Elite private schools are struggling to recruit clever white working-class boys to their means-tested bursary places because of a lack of parental aspiration, with places instead dominated by Asians and other minority groups, according to headmasters.

The white working class did not seem as “spontaneously interested in success and upward mobility”, heads warned at this week’s annual gathering of the Headmasters’ and Headmistresses’ Conference (HMC) in Belfast. More needs to be done to engage with people with “skinheads and St George’s Cross tattoos”, one said.

The comments come shortly after a coterie of London’s leading independent schools took out newspaper advertisements telling parents that if their children could pass their exams, they could claim bursaries.

Private schools are under increasing pressure from government and the Charity Commission to be seen to be helping poorer children to succeed, and are keen to demonstrate that their fees assistance is going to genuinely needy pupils.

Heads spoke out after the issue was raised by Joe Spence, headmaster of Dulwich College in South London, during a discussion on social mobility at the HMC conference.

Dr Spence was responding to a talk by social mobility campaigner Sir Peter Lampl, who is calling for the government to fund a new version of the assisted places scheme to allow more bright poor children free access to a private education.
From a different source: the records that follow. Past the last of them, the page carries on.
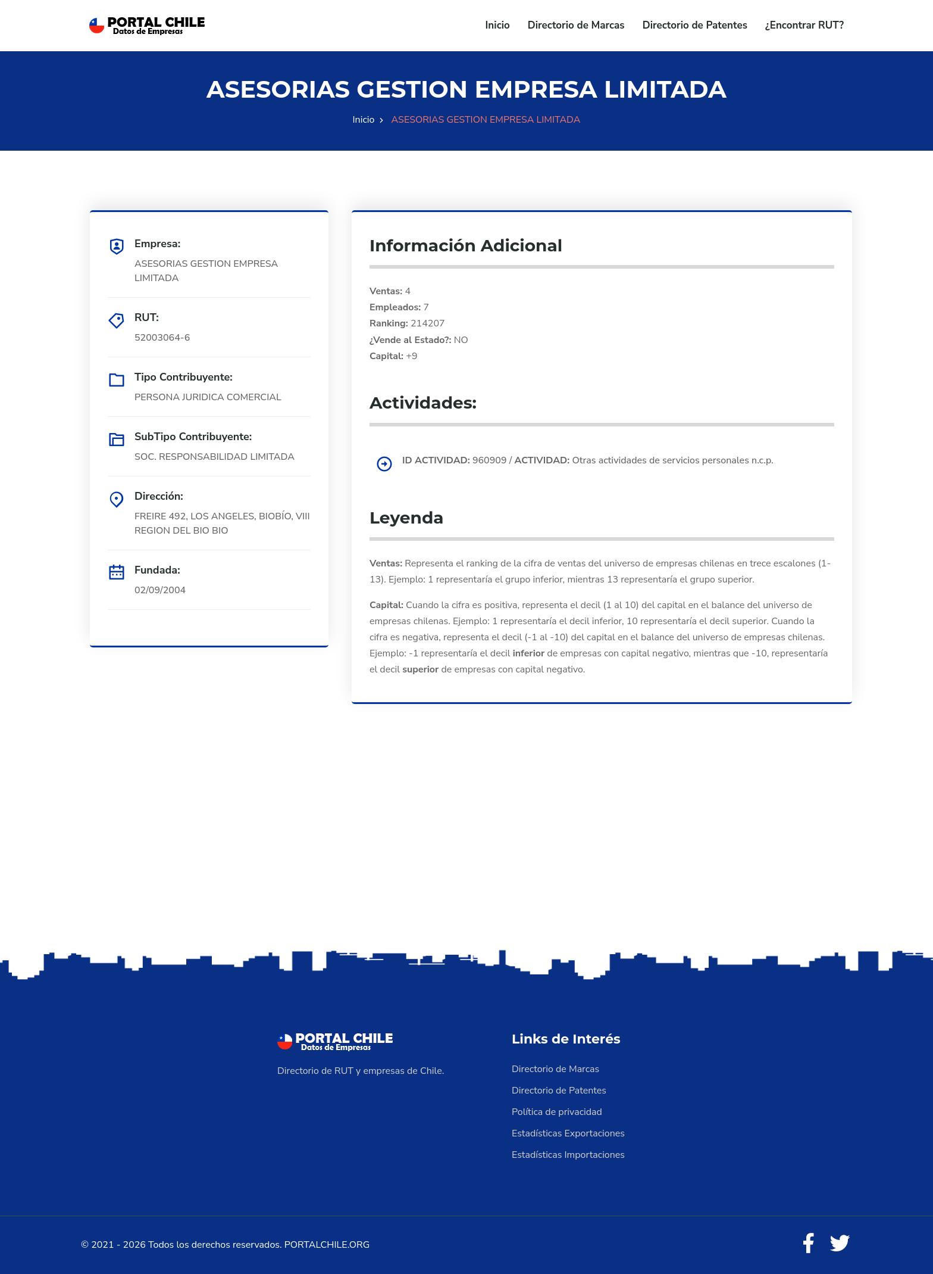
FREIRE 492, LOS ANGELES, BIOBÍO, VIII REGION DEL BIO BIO (222, 523)
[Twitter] (840, 1244)
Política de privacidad (557, 1112)
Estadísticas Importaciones (568, 1154)
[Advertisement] (466, 853)
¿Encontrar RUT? (804, 25)
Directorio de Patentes (695, 25)
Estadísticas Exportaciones (568, 1133)
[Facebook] (808, 1244)
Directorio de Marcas (576, 25)
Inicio (498, 25)
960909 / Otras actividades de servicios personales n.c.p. (588, 460)
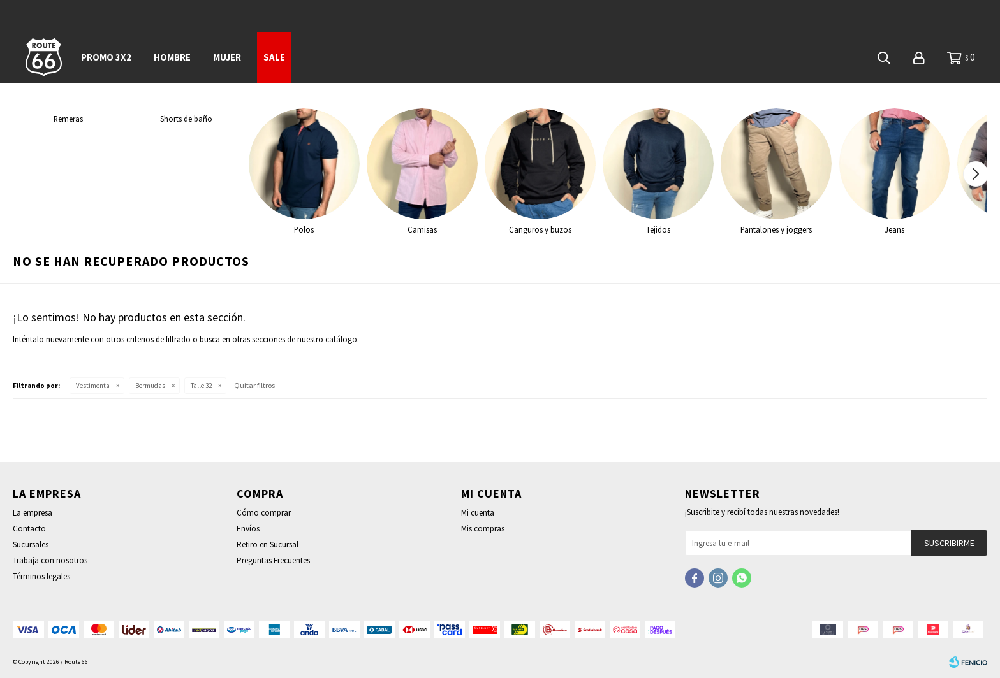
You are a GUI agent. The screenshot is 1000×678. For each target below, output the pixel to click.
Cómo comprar (264, 512)
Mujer (227, 57)
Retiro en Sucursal (267, 544)
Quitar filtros (254, 385)
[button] (975, 174)
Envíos (248, 528)
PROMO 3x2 (106, 57)
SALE (274, 57)
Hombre (172, 57)
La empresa (32, 512)
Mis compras (482, 528)
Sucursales (30, 544)
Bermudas (150, 385)
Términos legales (41, 576)
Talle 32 (201, 385)
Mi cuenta (477, 512)
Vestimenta (93, 385)
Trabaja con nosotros (50, 560)
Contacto (29, 528)
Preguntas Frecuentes (273, 560)
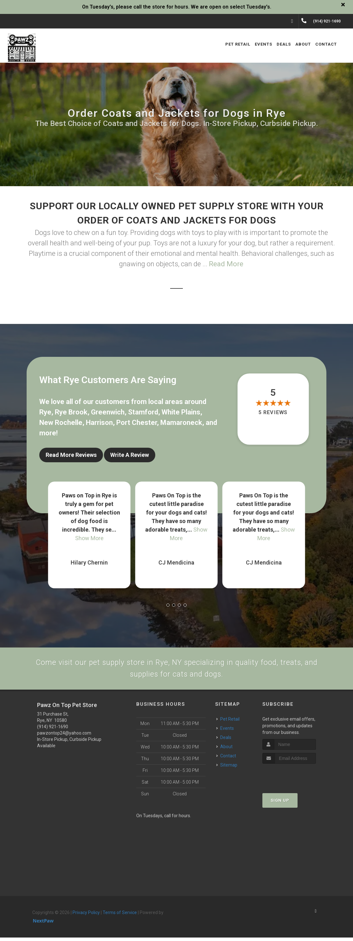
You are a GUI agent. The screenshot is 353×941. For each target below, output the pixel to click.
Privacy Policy (86, 916)
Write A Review (129, 455)
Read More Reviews (71, 455)
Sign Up (280, 803)
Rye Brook (71, 412)
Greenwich (108, 412)
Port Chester (136, 422)
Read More (226, 264)
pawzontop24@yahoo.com (64, 736)
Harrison (99, 422)
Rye (45, 412)
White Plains (181, 412)
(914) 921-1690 (52, 730)
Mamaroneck (181, 422)
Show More (89, 534)
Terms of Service (120, 916)
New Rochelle (60, 422)
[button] (168, 601)
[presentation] (296, 779)
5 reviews (273, 412)
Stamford (143, 412)
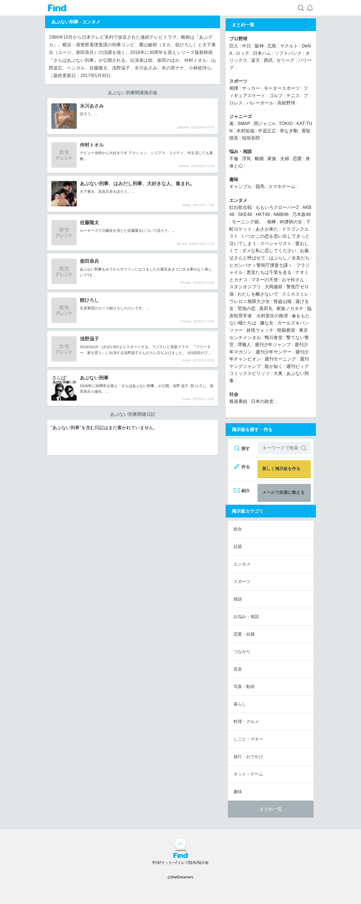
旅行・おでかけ (248, 756)
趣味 (233, 179)
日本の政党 (262, 401)
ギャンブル (240, 186)
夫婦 (284, 158)
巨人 (233, 45)
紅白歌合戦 (240, 207)
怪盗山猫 (283, 301)
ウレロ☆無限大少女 (249, 301)
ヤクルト (289, 45)
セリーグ (285, 60)
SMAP (243, 123)
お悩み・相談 (246, 616)
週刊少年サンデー (274, 352)
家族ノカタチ (289, 308)
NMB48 (281, 214)
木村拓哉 (245, 130)
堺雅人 (244, 344)
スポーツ (238, 81)
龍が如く (274, 366)
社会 (233, 394)
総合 (238, 529)
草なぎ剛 (289, 130)
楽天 (255, 60)
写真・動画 (244, 686)
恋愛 (297, 158)
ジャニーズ (240, 116)
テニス (293, 95)
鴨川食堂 (274, 337)
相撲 (233, 88)
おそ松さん (293, 279)
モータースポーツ (282, 88)
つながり (242, 651)
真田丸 (266, 308)
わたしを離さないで (257, 294)
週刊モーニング (280, 359)
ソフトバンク (288, 53)
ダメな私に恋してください (269, 250)
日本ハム (262, 53)
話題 (238, 546)
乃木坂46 (301, 214)
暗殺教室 (286, 330)
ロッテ (242, 53)
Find (57, 8)
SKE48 (245, 214)
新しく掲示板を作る (281, 468)
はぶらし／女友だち (289, 258)
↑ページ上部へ (180, 843)
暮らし (240, 704)
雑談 (238, 599)
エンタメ (91, 21)
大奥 (278, 373)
“Shouldn’t we be talking about aspiration?” said Dr Spence, whose school sponsors an academy on the Isle of Sheppey in Kent, a predominantly white working-class area. “We have masses of Asian candidates for our scholarships, Afghan refugees, but it is difficult to find white working-class boys.”

Richard Russell, headmaster of Colfe’s School in Lee, South London, said afterwards: “It’s a really important topic, but it is also a very sensitive topic.

“I’m seeing a lot of aspiration from Conisborough College (the state comprehensive that Colfe’s supports in nearby Catford), but it’s 90 per cent Afro-Caribbean.

“But it’s these little skinheads with the St George’s Cross tattoos who come from families where maybe nobody has worked. I don’t think we are getting to the white working class as successfully as we should.

“These are huge generalisations, but the white working class are not as spontaneously interested in success and upward mobility as I am seeing from the Afro-Caribbean, Eastern European and Asian families.”

Mr Russell conceded that his local area had a large immigrant population, so applicants were partly reflecting the social make-up of the area - only 39 per cent of school-age children in the borough of Lewisham are white - but he added: “I see them around. There are plenty of white kids out there; some of them must be bright.

“We see lots of white working-class boys and girls around the place, but a genuine concern is they are not aiming high enough. So often the bursary candidate has a very strong parent behind him or her.”

His concerns were backed up by David Levin, headmaster of the City of London School, whose eight full means-tested bursaries for Year 7s received 268 applicants this year.

“The biggest group of applicants is Sri Lankans, followed by the Indian subcontinent,” he said.

The concerns come after comments this summer from Ofsted’s chief inspector and former Hackney headteacher Sir Michael Wilshaw, who said that white working-class boys risked missing out on a decent education or career because of an “anti-school culture”.

A 2007 report from the Joseph Rowntree Foundation found that white working-class British boys accounted for almost half of those leaving school with low qualifications or no exam successes at all.